No es algo fácil y comenta que en muchas ocasiones se a visto sola y sobre todo juzgada, pero pasado el tiempo admite que todo ese período vale la pena ya que para ella su recompensa es ver la felicidad que posee su hijo, ver que no le cuesta nada comunicarse con la gente y sobre todo ver como se ha fortalecido el vínculo entre ellos.
Son diversas las personas que le critican y las que piensan que no se tendrá vida social, que no tendrá los suficientes amigos, pero Laura desmiente esto, dice que están en constante comunicación con la gente ya que el educarles en casa no significa que estén todo el día encerrados. Puede hasta que estén más tiempo con los demás niños que los que están en clase ya que estos entran a la mañana y hasta la tarde no salen (algunos). Ella tiene claro que estas personas podrán estar más capacitadas para hablar con gente de cualquier edad ya que no están en clase con solo niños de la misma edad.

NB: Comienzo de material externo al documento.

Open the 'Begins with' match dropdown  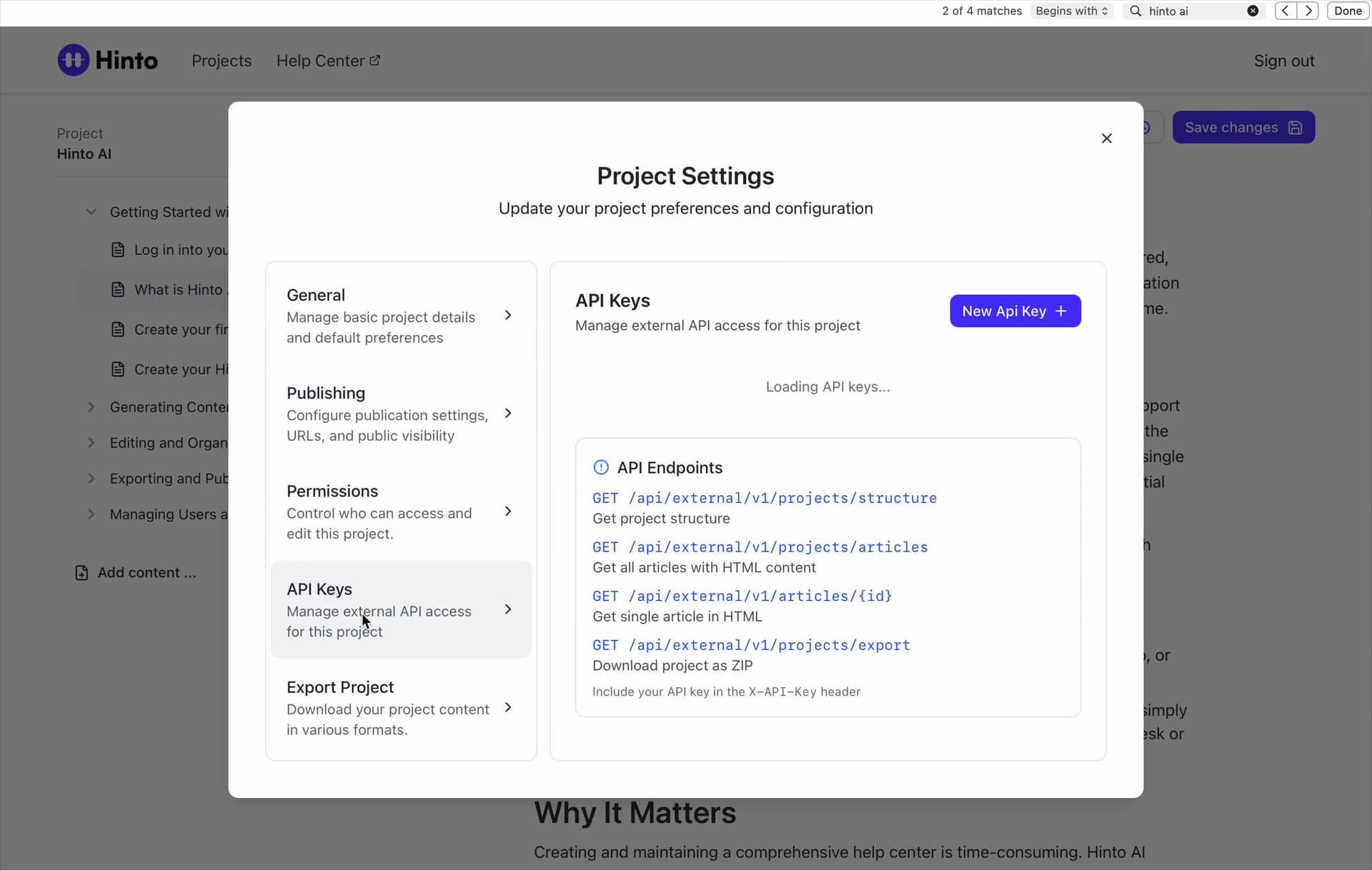pos(1071,11)
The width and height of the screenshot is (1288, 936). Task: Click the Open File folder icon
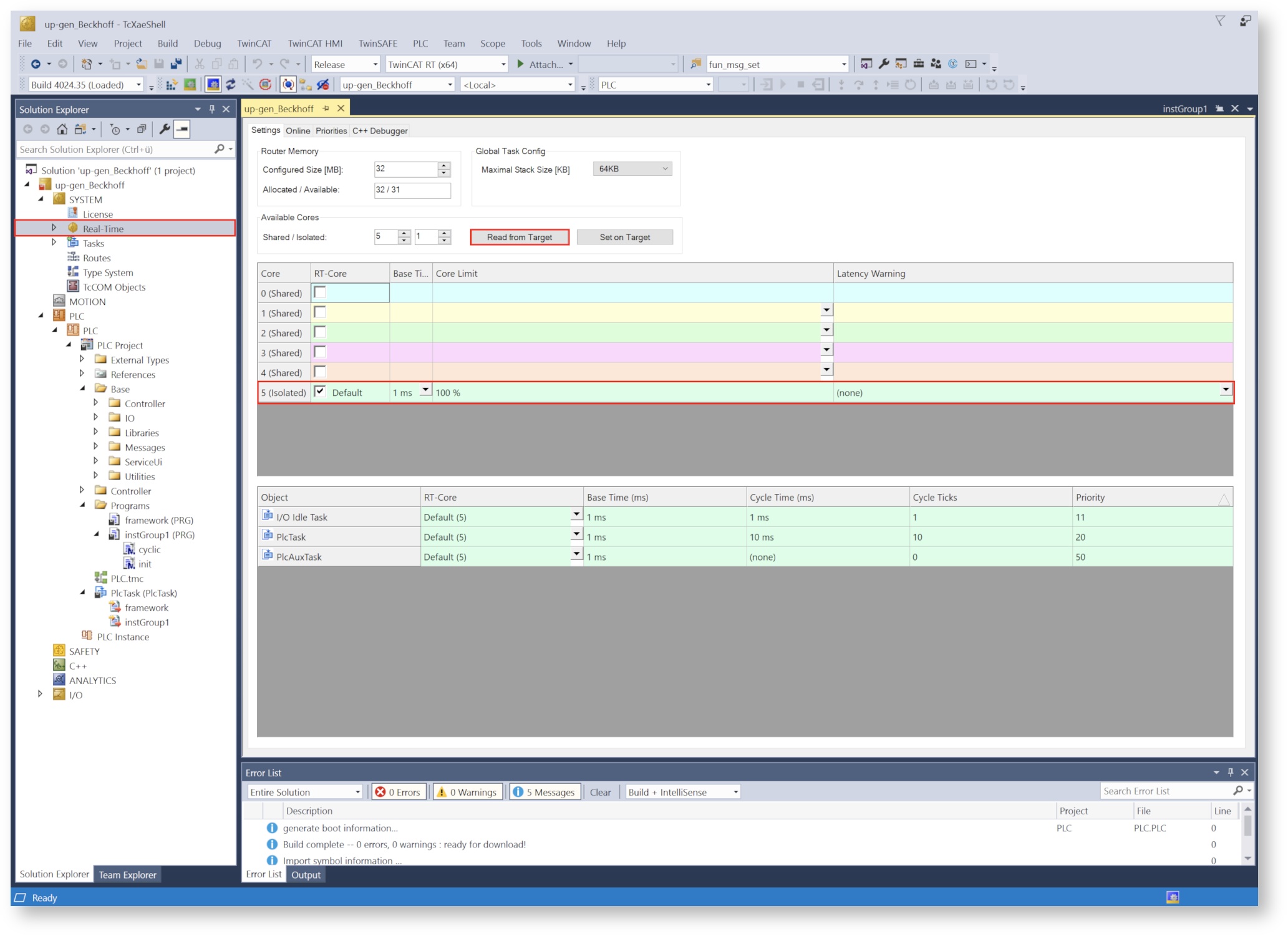pyautogui.click(x=142, y=64)
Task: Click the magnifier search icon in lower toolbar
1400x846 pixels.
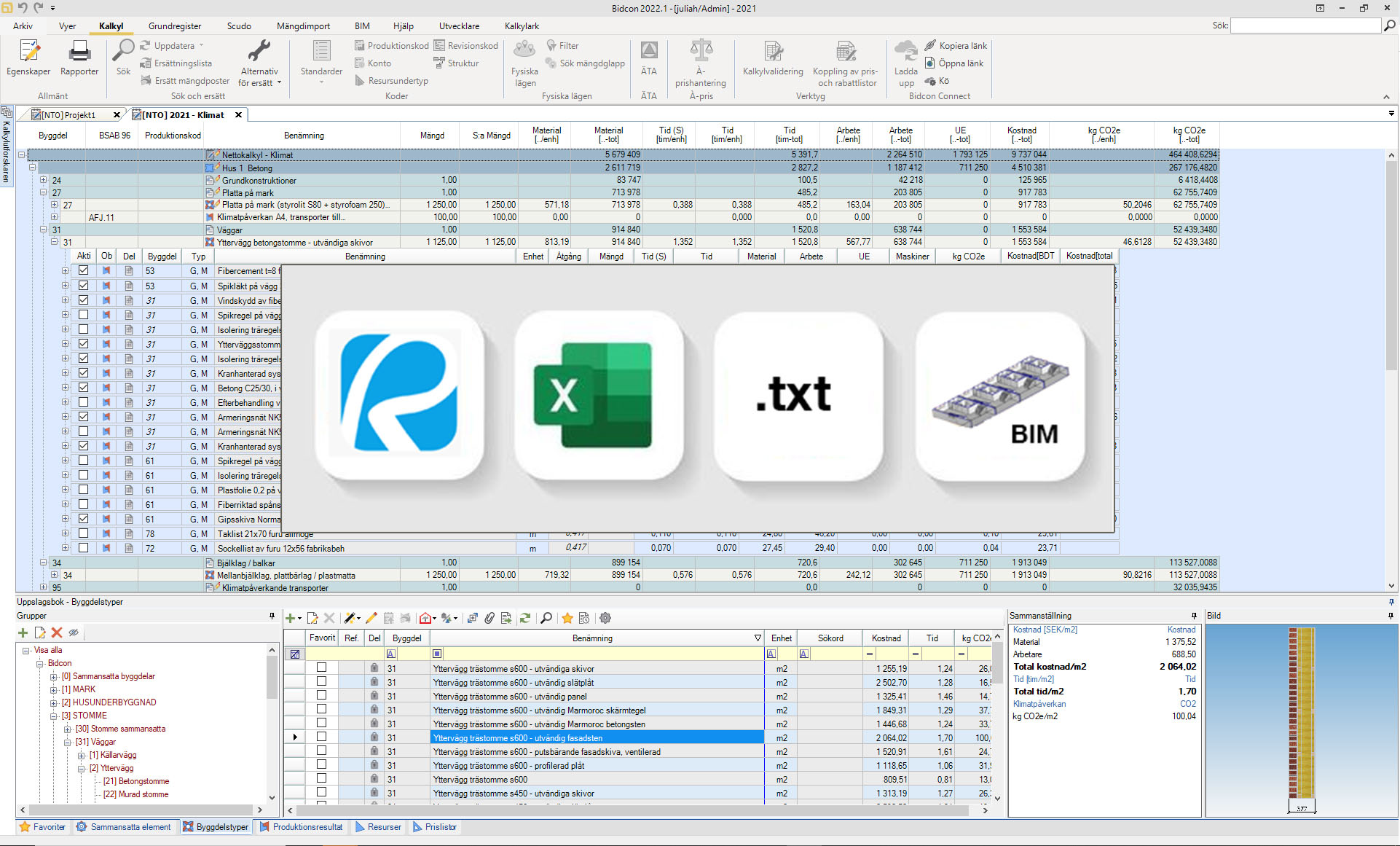Action: (546, 618)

Para terminar, Laura tiene muy clara su decisión y hasta ahora no se ha arrepentido, lo único que quiere es dirigirse a esas personas que dicen que ellos harían lo mismo, refiriéndose al hecho de educar en casa pero que quizá no lo hace por no estar capacitada, por no tener suficiente dinero, por estar soltera y no tener más ayuda que la de uno mismo, etc. según ella no hay ninguna excusa, ni estas ni otras más, no hace falta tener más dinero y nadie está más capacitado para educar a un niño que sus propios padres, está claro que, si se quiere realmente se puede y que al hacerlo te sorprenderás de cuanta gente te comprenderá y te ayudará.